Catholic University awards honorary degree to imprisoned human rights advocate Jimmy Lai

The Catholic University of America on Saturday awarded an honorary degree to imprisoned Hong Kong human rights advocate Jimmy Lai. His adult son, Sebastien Lai, accepted the award on his father's behalf.

The younger Lai spoke about the university's recognition of his father in an interview with EWTN's Raymond Arroyo earlier this week.

"It really means a lot to have the support of all these great people," he said on "The World Over" May 12.

"I'm sure he'll be very happy to receive this award, and I'm sure knowing that all these people are praying for him, and knowing that all these people have the same thoughts towards freedom and freedom of religion, freedom of expression, will make him incredibly happy," he added. You can watch the full interview in the video below.

A devout Catholic and media magnate, Jimmy Lai, 74, has been arrested numerous times for his pro-democracy activism and is awaiting trial on sedition charges related to the stringent national security law the China's communist government imposed on Hong Kong in July 2020.

Most recently he was sentenced in December 2021 to 13 months in prison on a charge of unlawful assembly, stemming from his participation in an annual vigil commemorating the 1989 crackdown of pro-democracy demonstrators at Beijing's Tiananmen Square.

Authorities in Hong Kong also have shuttered Lai's influential Hong Kong newspaper, Apple Daily.

Under the new security law, a person who is convicted of secession, subversion, terrorism or collusion with foreign forces will receive a minimum of 10 years in prison, with the possibility of a life sentence.

In a video interview produced by the Napa Institute prior to his imprisonment, Lai spoke about his Catholic faith and the role it played in his outspoken defense of human rights for the past 30 years, citing "the Lord's teaching that your life is not about yourself."

"When you lift yourself above your own self-interest, you find the meaning of life. You find you're doing the right thing, which is so wonderful. It changed my life into a different thing," Jimmy Lai said of his conversion to Catholicism in 1997.

"The way I look at it, if I suffer for the right cause, it only defines the person I am becoming. It can only be good for me to become a better person. If you believe in the Lord, if you believe that all suffering has a reason, and the Lord is suffering with me ... I'm at peace with it."

Bestowed during The Catholic University of America's commencement in Washington, D.C. Saturday, the honorary degree comes just days after Cardinal Joseph Zen, the 90-year-old archbishop emeritus of Hong Kong and outspoken advocate for human rights and religious freedom in China, was detained by Hong Kong's national security forces.
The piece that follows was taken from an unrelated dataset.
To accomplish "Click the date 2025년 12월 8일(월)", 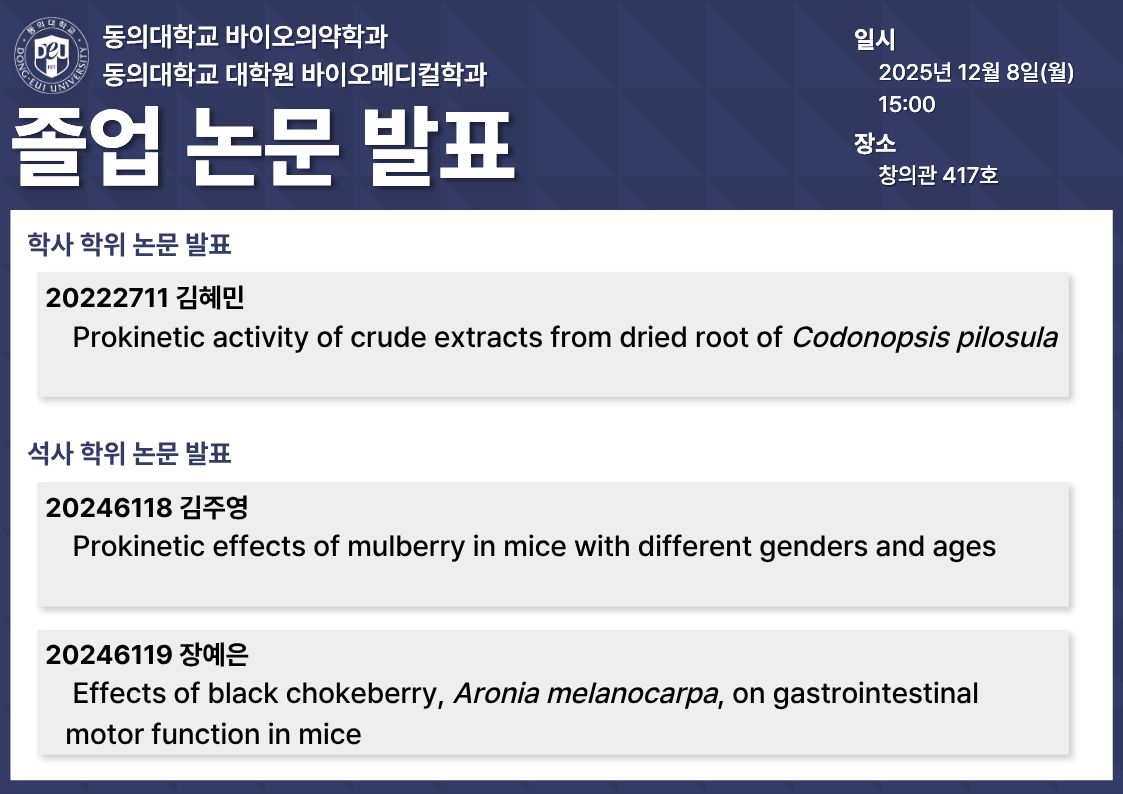I will pos(975,73).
Zen baptized Jimmy Lai in 1997.

In his interview with Arroyo, Sebastien Lai spoke about Zen as a close friend of his family and said his detention was a "strong act" by Hong Kong authorities.

The younger Lai observed that "Hong Kong used to be this island off the coast of China that had its own legal system and freedoms and it just seems that these ideals keep getting degraded every single news cycle."

He said he is able to correspond with his father, who he said draws a picture of Jesus on the back of each letter he sends.

The Catholic University of America's Class of 2022 has 1,496 graduates. Dominican Father Joseph White, O.P., rector of the Pontifical University of St. Thomas Aquinas in Rome, delivered this year's commencement speech.